Vanguard DRiP and new ETF ticker symbols: Vanguard announced today that six new ETFs have started trading on the TSX. The new ETF lineup includes some long-standing demands from ETF investors — a dividend ETF, a REIT ETF and an unhedged S&P 500 ETF. The fund company also announced that it is introducing a DRiP program.
The Coming Bond Massacre: Earlier this year, Warren Buffett said that bonds should come with a warning label. Investors, of course, are still piling into bonds. In colourful language, the Reformed Broker says here that investors piling into bonds are “walking beneath a dangling piano hoisted 10 stories above their heads”.

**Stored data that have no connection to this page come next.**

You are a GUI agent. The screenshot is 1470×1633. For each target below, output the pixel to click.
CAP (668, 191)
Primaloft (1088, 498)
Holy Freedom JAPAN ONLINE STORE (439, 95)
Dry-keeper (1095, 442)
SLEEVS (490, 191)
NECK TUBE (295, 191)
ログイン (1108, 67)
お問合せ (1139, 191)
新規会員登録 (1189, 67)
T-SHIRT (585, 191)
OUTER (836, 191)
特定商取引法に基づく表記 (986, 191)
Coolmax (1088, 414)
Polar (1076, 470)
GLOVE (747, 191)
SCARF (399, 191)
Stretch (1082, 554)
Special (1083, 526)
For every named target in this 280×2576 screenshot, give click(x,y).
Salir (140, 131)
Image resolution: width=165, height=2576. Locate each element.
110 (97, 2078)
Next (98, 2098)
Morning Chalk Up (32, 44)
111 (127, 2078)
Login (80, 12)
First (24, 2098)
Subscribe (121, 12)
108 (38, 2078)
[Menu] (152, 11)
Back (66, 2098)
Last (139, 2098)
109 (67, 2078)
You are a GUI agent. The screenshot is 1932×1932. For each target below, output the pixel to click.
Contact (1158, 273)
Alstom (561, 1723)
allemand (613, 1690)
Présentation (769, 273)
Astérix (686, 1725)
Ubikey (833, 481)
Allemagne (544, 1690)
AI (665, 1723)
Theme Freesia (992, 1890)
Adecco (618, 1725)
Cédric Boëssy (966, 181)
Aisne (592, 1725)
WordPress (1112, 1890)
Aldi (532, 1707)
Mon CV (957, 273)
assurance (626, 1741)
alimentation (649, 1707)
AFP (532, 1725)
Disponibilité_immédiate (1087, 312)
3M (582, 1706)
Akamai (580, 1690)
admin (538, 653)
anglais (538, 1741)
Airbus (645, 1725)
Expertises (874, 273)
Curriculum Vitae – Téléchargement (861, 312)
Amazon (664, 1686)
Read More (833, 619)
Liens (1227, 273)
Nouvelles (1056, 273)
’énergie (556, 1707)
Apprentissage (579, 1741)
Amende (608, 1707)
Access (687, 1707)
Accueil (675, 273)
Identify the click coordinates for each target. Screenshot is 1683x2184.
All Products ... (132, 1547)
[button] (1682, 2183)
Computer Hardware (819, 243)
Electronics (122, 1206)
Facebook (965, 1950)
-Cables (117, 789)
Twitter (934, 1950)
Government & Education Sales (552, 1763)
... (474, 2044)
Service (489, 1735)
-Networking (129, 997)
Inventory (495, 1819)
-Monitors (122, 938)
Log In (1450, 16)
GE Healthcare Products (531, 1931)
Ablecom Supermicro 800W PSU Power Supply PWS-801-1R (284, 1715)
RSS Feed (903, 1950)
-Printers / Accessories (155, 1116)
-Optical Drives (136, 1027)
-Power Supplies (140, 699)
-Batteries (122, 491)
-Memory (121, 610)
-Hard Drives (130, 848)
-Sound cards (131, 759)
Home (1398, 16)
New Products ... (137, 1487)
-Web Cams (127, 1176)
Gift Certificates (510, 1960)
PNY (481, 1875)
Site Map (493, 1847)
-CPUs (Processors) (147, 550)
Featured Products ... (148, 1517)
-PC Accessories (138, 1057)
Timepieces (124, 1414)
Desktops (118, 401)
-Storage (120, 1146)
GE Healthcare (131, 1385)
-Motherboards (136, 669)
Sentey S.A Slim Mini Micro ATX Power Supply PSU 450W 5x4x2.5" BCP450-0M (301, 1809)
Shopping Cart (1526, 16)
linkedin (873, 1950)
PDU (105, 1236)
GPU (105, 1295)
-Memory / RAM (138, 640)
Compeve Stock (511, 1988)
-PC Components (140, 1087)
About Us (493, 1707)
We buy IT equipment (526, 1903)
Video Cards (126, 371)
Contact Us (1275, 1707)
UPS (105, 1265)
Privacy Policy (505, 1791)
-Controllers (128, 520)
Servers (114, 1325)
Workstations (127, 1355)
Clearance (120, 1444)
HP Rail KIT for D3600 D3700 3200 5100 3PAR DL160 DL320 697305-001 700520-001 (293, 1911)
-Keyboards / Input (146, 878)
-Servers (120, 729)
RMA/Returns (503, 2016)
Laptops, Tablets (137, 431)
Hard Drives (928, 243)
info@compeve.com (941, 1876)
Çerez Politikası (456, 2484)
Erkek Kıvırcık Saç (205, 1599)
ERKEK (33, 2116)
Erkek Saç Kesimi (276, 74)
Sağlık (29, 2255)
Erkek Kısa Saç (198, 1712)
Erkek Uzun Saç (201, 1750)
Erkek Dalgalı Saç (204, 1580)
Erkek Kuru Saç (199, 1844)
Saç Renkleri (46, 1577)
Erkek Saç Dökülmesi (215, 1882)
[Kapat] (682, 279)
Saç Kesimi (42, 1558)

New Books on Warren Buffett: Jason Zweig did a short review of two upcoming books on Warren Buffett in The Wall Street Journal. He finds one — a compilation of 80 articles on Warren Buffett called Tap Dancing to Work — to be worthwhile and the other — a compilation of quotes called The Oracle Speaks — not so much.
Investing in Commodities: A column in The Wall Street Journal explained the options available to investors who want to gain exposure to commodities in the metals, energy and agriculture sectors.
A New York Times article offers some tips to picking passwords that can thwart hackers.
Want to ruin your financial life? Author and comedian (remember the “Bueller? Bueller?” scene from Ferris Bueller’s Day Off) Ben Stein has some tips in the hopes that people will do the opposite.
Is today’s low interest rate environment good for stocks? This article in The Economist says that based on past experience, low interest rates portend low stock market returns. That may be true but it seems to me that long-term investors would prefer a 2.3 percent real return to negative real returns.
Carl Richards has some tips for putting together a list of financial goals even though future goals may just be best guesses at this point.
Larry Swedroe has six reasons why the US economy is performing much better than the headlines indicate.